Is a master’s degree really worth it in the long run? It depends on your career goals.
by Brad Hilderbrand
Like so many of my colleagues in these hard times, I have found myself “downsized” and once more out on the street looking for work. While I definitely wasn’t getting rich at my old job, between my wife and me, our household income was enough that I could afford to be complacent and talk about things like grad school or looking at new jobs the same way I talk about buying a yacht or traveling the world. Oh sure, I could do it, by why would I want to devote the time or resources when I’m happy where I am right now? So I put it off, and now I’m in a pickle, and suddenly the question of grad school rears its head once more.
Of course, it didn’t help that just a few days ago I saw the New York Times run an article on just this topic and we’ve even broached the subject here at Brazen Careerist, with Andy Drish asking back in November if he should start his MBA. All the practical wisdom says that right now is as good a time as any to go back to school, but there’s an important factor missing…
I’m not even remotely interested in an MBA; I want to be a journalist.
When my wife went to grad school, it was a simple decision: she wanted a job in a certain sector, and that job required a master’s degree. Two years of study later, she graduated and promptly got a great job which will pay back her student loans and then some. You see, she got a practical degree; what I’m gunning for isn’t so clear-cut.
Those who have read my work back when I was a regular at Employee Evolution, or seen the rest of my stuff around the Web, know that my passion lies in writing, particularly in writing about video games. The thing about that industry is that almost no one in it has a master’s in journalism or anything else; it’s not considered to be important for the job. Sure, it helps, but it’s an industry that truly is all about connections, and some of the best in the biz started working when they were 14 years old because they happened to know the right people and were mentored and groomed to be downright terrific at what they do. I don’t have that kind of network, and even with a master’s degree under my belt, I still don’t know if I’ll simply have more contacts, or the right contacts.

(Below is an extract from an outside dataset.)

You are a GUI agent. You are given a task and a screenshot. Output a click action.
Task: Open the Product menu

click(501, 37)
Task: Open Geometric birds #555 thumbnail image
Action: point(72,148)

Still, the whole concept is tempting. A local university has a program which emphasizes online journalism, which would give me all kinds of much-needed help in dealing with the guts of websites, all the lovely behind-the-scenes HTML and CSS stuff that makes all those pretty pictures and neat articles function as they should. Also, I could really do with some formal training, as like most others in my field, I’ve just learned as I went, picking up tips and tricks here and there that I’ve cobbled together into my own style.
The downsides are also significant, as school is obviously not cheap, and my need to go full-time so as to minimize the amount the number of days I spend without a job means that I’ll miss out on at least a year of real experience. Oh, sure, we could probably make due if I hustle to get through the program and find a part-time job that doesn’t kill me, but then there’s the threat of what’s waiting on the other side…
What if I graduate and still can’t get a job?
That means I’ll have another useless slip of paper to hang right next to my college degree (mommas, don’t let your babies grow up to major in Poli/Sci) as well as a hefty student loan to pay back just as soon as those nice people at the federal offices file my paperwork.
So, what do you think? Is it worth it to jump back into school in the hopes that in 12 months, the economy will be booming once more and I’ll be more marketable with an advanced degree? Or should I just buckle down, keep my wits sharp and stay on my toes to jump at the next opportunity that may present itself? I don’t know where I go from here, and the application deadline looms at the end of the month.
Obi-Wan Kenobi Brazen Careerist community; you’re my only hope.